MATERIAL start
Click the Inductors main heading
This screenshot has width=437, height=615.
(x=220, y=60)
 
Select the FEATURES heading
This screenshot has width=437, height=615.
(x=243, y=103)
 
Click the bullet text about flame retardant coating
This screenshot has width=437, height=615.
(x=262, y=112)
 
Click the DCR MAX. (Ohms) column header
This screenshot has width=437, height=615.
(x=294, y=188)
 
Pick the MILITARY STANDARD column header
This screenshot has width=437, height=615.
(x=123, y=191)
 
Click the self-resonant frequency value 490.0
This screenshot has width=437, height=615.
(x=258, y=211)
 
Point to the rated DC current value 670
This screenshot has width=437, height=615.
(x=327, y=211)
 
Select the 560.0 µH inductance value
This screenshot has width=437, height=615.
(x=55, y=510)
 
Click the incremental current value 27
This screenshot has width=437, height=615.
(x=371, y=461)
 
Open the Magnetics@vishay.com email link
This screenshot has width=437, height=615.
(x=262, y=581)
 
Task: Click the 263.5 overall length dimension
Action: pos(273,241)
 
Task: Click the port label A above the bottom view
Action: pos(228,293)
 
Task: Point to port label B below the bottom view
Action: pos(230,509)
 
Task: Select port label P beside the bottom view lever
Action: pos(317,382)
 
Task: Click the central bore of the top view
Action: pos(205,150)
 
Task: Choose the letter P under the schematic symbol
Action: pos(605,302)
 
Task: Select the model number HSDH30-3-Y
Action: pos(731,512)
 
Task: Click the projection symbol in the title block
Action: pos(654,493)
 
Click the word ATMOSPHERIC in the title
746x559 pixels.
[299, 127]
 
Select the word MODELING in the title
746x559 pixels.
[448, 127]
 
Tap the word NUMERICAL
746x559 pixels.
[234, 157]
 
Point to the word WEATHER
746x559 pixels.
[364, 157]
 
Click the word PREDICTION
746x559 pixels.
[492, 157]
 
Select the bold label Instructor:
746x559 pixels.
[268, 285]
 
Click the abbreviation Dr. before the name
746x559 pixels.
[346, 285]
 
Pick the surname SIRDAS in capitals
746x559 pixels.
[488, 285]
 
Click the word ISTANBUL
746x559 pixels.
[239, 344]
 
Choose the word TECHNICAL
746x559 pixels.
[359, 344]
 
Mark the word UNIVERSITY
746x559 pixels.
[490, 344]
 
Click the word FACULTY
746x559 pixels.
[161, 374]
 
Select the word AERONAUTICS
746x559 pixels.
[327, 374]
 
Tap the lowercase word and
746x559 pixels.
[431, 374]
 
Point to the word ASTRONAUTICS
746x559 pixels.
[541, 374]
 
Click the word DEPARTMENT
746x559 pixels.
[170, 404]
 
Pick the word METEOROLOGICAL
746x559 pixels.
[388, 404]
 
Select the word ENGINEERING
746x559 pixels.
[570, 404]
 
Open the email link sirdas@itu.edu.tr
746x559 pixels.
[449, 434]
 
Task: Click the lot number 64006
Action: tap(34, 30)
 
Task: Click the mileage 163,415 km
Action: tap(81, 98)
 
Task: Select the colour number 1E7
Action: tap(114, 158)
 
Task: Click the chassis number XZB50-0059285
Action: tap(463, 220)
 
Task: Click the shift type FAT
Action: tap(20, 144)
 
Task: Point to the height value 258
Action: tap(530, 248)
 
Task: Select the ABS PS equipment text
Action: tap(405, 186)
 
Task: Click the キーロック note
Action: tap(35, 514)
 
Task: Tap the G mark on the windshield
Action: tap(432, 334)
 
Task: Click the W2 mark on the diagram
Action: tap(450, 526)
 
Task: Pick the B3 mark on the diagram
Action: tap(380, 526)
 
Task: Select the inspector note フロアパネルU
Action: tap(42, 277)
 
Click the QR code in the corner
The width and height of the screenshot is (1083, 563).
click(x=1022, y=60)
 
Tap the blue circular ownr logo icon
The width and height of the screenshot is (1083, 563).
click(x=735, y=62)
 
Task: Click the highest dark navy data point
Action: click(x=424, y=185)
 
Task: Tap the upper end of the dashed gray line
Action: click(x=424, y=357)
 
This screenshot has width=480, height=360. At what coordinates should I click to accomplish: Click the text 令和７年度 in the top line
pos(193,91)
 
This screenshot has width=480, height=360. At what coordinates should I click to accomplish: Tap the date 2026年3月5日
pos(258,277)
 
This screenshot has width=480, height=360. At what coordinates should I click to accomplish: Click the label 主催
MATERIAL end
# SET TASK
Extract every line of the records above that contains the string "email". Count a match only when the letter case is the same.

# CORRECT OUTPUT
Open the Magnetics@vishay.com email link
Open the email link sirdas@itu.edu.tr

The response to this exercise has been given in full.